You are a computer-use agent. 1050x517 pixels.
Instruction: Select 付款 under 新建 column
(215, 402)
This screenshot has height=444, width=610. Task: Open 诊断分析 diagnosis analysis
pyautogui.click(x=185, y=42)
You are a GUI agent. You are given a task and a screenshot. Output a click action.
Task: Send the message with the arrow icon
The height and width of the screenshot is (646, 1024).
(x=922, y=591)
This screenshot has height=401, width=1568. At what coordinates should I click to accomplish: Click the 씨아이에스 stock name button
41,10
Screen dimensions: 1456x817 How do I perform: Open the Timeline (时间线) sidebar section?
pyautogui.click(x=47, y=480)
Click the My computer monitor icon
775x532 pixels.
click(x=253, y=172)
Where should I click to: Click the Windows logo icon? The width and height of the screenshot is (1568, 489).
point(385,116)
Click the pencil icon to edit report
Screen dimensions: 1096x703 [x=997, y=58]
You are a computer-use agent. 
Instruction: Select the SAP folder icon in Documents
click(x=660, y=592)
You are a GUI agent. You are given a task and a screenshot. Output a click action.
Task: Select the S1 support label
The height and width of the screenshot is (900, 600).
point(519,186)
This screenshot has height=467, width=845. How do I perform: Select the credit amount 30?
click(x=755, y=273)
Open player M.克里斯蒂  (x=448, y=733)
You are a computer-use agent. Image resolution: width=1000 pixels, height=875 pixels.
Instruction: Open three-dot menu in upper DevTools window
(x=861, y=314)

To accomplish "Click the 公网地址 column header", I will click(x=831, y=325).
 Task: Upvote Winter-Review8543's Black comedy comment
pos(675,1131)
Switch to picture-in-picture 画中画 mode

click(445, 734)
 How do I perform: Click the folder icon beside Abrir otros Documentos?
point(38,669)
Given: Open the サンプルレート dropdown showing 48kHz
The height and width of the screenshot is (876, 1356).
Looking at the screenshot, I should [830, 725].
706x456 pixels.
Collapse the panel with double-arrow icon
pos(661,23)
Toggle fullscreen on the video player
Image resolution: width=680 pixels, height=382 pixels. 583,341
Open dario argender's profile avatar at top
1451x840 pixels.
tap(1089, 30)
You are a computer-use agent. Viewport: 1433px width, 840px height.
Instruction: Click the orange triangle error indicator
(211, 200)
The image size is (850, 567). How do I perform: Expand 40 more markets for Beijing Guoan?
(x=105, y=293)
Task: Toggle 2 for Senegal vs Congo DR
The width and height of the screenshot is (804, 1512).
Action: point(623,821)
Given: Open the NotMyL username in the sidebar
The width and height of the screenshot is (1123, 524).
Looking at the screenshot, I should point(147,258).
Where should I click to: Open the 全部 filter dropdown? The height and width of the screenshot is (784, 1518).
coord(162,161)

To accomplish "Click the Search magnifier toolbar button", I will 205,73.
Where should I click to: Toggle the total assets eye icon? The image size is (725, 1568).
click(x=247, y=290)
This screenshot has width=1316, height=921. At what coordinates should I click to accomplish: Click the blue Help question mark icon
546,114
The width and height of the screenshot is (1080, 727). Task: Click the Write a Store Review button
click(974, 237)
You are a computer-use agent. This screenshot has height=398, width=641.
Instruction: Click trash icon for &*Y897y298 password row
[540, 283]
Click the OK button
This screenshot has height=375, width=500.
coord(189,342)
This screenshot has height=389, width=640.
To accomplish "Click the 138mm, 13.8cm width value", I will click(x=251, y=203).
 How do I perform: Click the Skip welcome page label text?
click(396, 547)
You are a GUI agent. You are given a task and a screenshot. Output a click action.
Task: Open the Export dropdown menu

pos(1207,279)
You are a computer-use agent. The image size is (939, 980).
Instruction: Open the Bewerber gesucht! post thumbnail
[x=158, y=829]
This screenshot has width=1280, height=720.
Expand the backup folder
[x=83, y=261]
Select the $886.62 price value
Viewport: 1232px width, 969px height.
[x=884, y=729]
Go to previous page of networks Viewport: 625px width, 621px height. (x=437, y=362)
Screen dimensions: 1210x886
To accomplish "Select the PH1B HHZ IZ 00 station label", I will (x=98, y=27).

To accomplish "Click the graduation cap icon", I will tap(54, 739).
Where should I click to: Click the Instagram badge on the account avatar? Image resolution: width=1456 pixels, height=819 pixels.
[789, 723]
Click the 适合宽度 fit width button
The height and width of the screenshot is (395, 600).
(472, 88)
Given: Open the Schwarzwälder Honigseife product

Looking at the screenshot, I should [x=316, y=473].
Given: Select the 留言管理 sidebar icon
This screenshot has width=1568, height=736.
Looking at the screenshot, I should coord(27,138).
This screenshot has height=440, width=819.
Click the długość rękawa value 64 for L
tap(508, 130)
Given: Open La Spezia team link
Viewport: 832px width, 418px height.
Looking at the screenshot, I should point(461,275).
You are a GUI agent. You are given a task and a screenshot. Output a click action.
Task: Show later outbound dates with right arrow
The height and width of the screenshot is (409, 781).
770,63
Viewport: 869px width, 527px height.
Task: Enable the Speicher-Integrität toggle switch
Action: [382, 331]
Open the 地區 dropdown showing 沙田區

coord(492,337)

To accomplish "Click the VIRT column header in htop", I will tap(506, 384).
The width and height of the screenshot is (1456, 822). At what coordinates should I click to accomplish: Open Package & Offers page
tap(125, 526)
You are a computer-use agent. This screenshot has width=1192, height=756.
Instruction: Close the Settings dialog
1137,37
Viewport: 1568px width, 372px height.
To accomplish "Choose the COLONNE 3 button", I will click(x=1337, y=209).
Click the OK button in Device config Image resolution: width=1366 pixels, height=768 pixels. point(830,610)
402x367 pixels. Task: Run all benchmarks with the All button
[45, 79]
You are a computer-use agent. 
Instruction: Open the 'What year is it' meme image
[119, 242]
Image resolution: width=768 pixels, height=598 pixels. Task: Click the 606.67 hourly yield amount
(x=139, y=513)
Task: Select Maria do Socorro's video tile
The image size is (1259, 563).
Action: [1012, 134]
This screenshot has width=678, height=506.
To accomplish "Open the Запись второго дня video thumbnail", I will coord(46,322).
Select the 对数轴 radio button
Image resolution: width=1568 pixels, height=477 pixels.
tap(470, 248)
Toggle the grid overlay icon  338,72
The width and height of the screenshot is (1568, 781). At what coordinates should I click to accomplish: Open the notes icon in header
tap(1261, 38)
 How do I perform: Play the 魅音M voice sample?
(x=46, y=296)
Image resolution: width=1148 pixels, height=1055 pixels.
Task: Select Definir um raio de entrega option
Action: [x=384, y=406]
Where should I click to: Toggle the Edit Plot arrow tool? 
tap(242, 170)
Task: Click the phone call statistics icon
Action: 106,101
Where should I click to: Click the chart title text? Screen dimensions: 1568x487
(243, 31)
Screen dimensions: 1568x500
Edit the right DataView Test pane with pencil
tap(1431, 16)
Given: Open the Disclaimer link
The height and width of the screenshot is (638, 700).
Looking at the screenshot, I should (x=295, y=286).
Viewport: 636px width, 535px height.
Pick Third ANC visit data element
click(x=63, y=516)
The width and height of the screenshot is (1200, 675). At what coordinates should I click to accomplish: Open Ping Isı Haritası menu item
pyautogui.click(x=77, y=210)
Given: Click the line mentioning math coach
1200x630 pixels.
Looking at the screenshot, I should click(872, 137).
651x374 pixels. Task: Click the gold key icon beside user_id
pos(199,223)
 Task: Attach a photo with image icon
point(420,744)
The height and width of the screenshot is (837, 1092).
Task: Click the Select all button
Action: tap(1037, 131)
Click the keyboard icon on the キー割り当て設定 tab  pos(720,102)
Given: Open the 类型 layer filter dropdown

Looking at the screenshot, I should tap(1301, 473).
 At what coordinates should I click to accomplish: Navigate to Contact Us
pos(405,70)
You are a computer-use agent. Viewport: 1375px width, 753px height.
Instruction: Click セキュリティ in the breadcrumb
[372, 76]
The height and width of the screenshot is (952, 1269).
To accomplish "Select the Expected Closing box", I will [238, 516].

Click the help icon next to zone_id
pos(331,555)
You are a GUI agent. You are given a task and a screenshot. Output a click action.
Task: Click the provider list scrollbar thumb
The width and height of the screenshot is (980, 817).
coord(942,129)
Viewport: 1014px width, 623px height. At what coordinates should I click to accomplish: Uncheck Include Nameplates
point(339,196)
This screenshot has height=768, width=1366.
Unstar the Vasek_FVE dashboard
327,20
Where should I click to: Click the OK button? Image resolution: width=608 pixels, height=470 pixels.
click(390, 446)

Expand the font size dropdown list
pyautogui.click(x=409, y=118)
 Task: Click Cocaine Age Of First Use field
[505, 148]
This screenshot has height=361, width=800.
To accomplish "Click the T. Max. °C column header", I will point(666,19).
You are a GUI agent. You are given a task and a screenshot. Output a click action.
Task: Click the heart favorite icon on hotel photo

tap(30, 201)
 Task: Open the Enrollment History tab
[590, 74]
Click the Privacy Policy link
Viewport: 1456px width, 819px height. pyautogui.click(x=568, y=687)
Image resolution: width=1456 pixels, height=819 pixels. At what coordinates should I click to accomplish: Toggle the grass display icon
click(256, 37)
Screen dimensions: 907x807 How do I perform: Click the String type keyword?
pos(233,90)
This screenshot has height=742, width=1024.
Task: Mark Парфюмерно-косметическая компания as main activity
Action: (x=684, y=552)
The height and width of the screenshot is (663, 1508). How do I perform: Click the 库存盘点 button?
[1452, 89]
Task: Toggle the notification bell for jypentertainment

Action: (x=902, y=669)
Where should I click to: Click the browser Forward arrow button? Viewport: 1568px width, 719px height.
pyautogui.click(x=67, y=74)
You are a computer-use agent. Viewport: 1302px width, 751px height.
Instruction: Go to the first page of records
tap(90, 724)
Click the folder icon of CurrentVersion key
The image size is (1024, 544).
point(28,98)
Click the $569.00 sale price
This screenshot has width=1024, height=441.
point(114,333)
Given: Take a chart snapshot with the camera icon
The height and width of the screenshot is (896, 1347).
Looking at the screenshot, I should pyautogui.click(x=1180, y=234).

----

Reproduce the lines from the start of the records through the line containing "Open player M.克里斯蒂", keeping every character unchanged.

You are a computer-use agent. 1050x517 pixels.
Instruction: Select 付款 under 新建 column
(215, 402)
This screenshot has height=444, width=610. Task: Open 诊断分析 diagnosis analysis
pyautogui.click(x=185, y=42)
You are a GUI agent. You are given a task and a screenshot. Output a click action.
Task: Send the message with the arrow icon
The height and width of the screenshot is (646, 1024).
(x=922, y=591)
This screenshot has height=401, width=1568. At what coordinates should I click to accomplish: Click the 씨아이에스 stock name button
41,10
Screen dimensions: 1456x817 How do I perform: Open the Timeline (时间线) sidebar section?
pyautogui.click(x=47, y=480)
Click the My computer monitor icon
775x532 pixels.
click(x=253, y=172)
Where should I click to: Click the Windows logo icon? The width and height of the screenshot is (1568, 489).
point(385,116)
Click the pencil icon to edit report
Screen dimensions: 1096x703 [x=997, y=58]
You are a computer-use agent. 
Instruction: Select the SAP folder icon in Documents
click(x=660, y=592)
You are a GUI agent. You are given a task and a screenshot. Output a click action.
Task: Select the S1 support label
The height and width of the screenshot is (900, 600).
point(519,186)
This screenshot has height=467, width=845. How do I perform: Select the credit amount 30?
click(x=755, y=273)
Open player M.克里斯蒂  (x=448, y=733)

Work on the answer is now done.